## How to complete this task
Within this material, find every line where the string "computer" appears, and copy it out.

## Source data
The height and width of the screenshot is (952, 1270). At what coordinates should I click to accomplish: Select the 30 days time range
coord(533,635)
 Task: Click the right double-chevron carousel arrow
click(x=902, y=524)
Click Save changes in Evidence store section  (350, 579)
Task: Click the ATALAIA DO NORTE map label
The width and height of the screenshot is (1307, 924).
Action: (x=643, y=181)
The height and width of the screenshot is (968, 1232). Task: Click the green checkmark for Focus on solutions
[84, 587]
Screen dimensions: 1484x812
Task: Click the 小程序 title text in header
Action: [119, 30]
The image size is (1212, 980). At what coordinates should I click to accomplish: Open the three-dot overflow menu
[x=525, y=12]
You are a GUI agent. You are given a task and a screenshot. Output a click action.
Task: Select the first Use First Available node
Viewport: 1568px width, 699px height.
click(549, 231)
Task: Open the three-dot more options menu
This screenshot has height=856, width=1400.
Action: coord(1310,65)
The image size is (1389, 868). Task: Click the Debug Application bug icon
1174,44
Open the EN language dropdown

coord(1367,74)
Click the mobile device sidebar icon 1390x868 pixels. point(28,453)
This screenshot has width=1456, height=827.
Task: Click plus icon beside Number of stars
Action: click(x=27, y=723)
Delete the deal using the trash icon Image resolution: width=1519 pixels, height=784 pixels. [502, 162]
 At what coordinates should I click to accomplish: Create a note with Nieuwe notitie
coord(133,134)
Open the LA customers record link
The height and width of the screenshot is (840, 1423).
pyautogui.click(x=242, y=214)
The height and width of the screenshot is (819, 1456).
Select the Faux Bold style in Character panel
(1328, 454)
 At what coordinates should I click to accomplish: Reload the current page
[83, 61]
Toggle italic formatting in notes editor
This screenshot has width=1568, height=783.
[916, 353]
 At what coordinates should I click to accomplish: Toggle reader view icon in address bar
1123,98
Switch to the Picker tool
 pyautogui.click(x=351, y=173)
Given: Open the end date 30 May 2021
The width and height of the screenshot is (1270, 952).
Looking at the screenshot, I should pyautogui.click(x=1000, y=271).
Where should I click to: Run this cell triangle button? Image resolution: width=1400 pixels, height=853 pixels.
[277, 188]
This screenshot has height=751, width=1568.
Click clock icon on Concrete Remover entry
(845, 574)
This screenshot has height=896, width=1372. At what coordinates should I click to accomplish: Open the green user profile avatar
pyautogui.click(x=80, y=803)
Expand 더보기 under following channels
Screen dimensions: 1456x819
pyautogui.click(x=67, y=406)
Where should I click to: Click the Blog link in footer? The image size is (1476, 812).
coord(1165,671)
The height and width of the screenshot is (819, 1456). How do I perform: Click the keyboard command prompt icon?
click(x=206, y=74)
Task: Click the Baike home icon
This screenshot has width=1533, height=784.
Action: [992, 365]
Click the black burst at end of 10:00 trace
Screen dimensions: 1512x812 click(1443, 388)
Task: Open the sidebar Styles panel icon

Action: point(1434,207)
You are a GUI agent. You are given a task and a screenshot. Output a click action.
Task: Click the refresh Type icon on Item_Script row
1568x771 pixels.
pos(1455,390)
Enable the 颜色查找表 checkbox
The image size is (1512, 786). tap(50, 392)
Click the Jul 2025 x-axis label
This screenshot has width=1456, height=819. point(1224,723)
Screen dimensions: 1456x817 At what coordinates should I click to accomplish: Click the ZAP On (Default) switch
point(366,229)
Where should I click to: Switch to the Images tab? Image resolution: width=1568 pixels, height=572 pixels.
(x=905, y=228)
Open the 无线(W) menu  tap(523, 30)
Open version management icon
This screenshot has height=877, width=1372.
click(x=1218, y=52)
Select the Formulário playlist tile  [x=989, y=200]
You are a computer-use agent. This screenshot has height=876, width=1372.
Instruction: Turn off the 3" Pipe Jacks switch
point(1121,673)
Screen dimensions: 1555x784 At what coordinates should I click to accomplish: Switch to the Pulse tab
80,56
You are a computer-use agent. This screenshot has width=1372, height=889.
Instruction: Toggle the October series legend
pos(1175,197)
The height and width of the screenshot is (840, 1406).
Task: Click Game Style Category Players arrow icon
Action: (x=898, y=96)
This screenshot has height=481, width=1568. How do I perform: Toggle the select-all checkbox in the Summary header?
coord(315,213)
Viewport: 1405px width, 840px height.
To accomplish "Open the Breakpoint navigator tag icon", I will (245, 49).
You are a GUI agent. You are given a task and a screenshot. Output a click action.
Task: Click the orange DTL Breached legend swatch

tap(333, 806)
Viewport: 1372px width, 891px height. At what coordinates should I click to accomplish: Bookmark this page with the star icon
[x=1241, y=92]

## Solved problem
You are a computer-use agent. This screenshot has height=876, width=1372.
You are a computer-use agent. This screenshot has width=1372, height=889.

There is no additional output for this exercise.